WRITTEN EXERCISE – Please quote the confidentiality clause below word for word, everything from "(b) While employed" down to "World or (B)".

EXTRACT –
● ● ● ● ● ● ●
6. CONFIDENTIALITY/RESTRICTIVE COVENANT.
(a) Xxxxxx recognizes and acknowledges that he will acquire during his
employment with World information that is confidential to World and that
represents valuable, special and unique assets of World ("Confidential
Information"). Such Confidential Information (whether or not reduced to
tangible form) includes, but is not limited to: trade secrets; financing
documents and information; financial data; new product information;
copyrights; information relating to schedules and locations; cost and
pricing information; performance features; business techniques; business
methods; business and marketing plans or strategies; business dealings
and arrangements; business objectives; customer information; sales
information; acquisition, merger or business development plans or
strategies; research and development projects; legal documents and
information; personnel information; and any and all other information
concerning World's business and business practices that is not generally
known or made available to the public or to World's competitors which, if
misused or disclosed, could adversely affect the business of World.
Xxxxxx agrees that he will not, during employment with World and for a
period of two (2) years following termination of employment for any
reason, whether voluntary or involuntary, with or without Cause, directly
or indirectly:
(i) disclose any Confidential Information to any person, company or
other entity (other than authorized persons employed by or
affiliated with World who, in the interest of World, have a
business need to know such information), or
(ii) use any Confidential Information in any way, except as required by
his duties to World or by law, unless he obtains World's prior
written approval of such disclosure or use. World's rights under
this Section shall be cumulative to, and shall not limit, World's
rights under the Virginia Uniform Trade Secrets Act or any other
state or federal trade secret or unfair competition statute or
law. The parties hereto stipulate that as between them, the
foregoing matters are important, material, and confidential and
gravely affect the successful conduct of the business of World,
and World's good will, and that any breach of the terms of this
paragraph shall be a material breach of this Agreement.
(b) While employed by World and for a period of two (2) years following
termination of employment for any reason, whether voluntary or
involuntary, with or without Cause, Xxxxxx agrees that he will not,
directly or indirectly, either as principal, agent, employee, employer,
owner, stockholder (owning more than 5% of a corporation's shares),
partner, contractor, consultant or in any other individual or
representative capacity:
(i) Request, induce or attempt to induce any customer of World: (A) to
terminate or curtail any business relationship with World or (B)
to establish or attempt to establish a similar business
relationship with a person or entity other than World;
(ii) Solicit, cause, encourage or in any way assist any person or
entity to solicit, any aviation business from any person or entity
who at such time is, or within the preceding twelve (12) months,
had been a customer of World, unless such customer of World was
also already a customer of such other person or entity on the date
of Xxxxxx' termination;
(iii) Induce or attempt to induce any of World's officers, directors, or
employees to terminate their employment or relationship with
World, or induce or attempt to induce any such persons to provide
aviation-related services or services similar to those they
provide for World for any other person, firm or organization.
● ● ● ● ● ● ●
MATERIAL –
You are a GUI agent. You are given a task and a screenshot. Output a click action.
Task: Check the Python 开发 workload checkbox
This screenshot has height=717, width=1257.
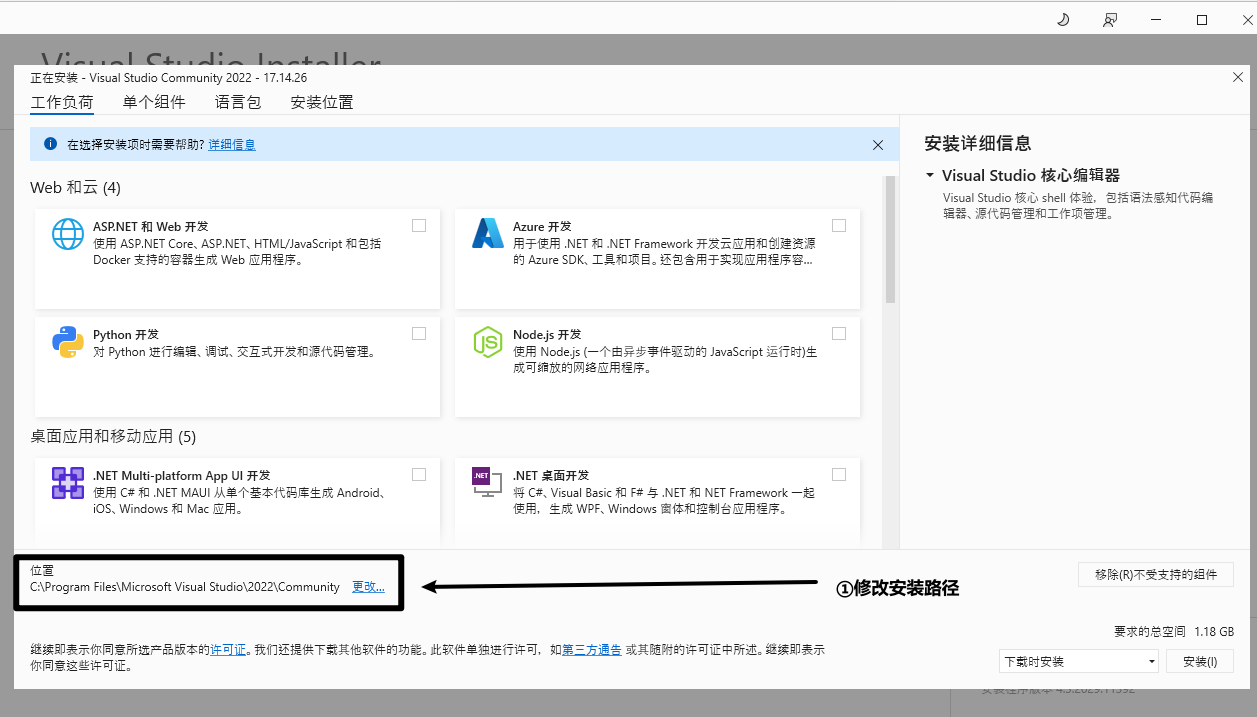[419, 334]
● ● ● ● ● ● ●
FULL ANSWER –
(b) While employed by World and for a period of two (2) years following
termination of employment for any reason, whether voluntary or
involuntary, with or without Cause, Xxxxxx agrees that he will not,
directly or indirectly, either as principal, agent, employee, employer,
owner, stockholder (owning more than 5% of a corporation's shares),
partner, contractor, consultant or in any other individual or
representative capacity:
(i) Request, induce or attempt to induce any customer of World: (A) to
terminate or curtail any business relationship with World or (B)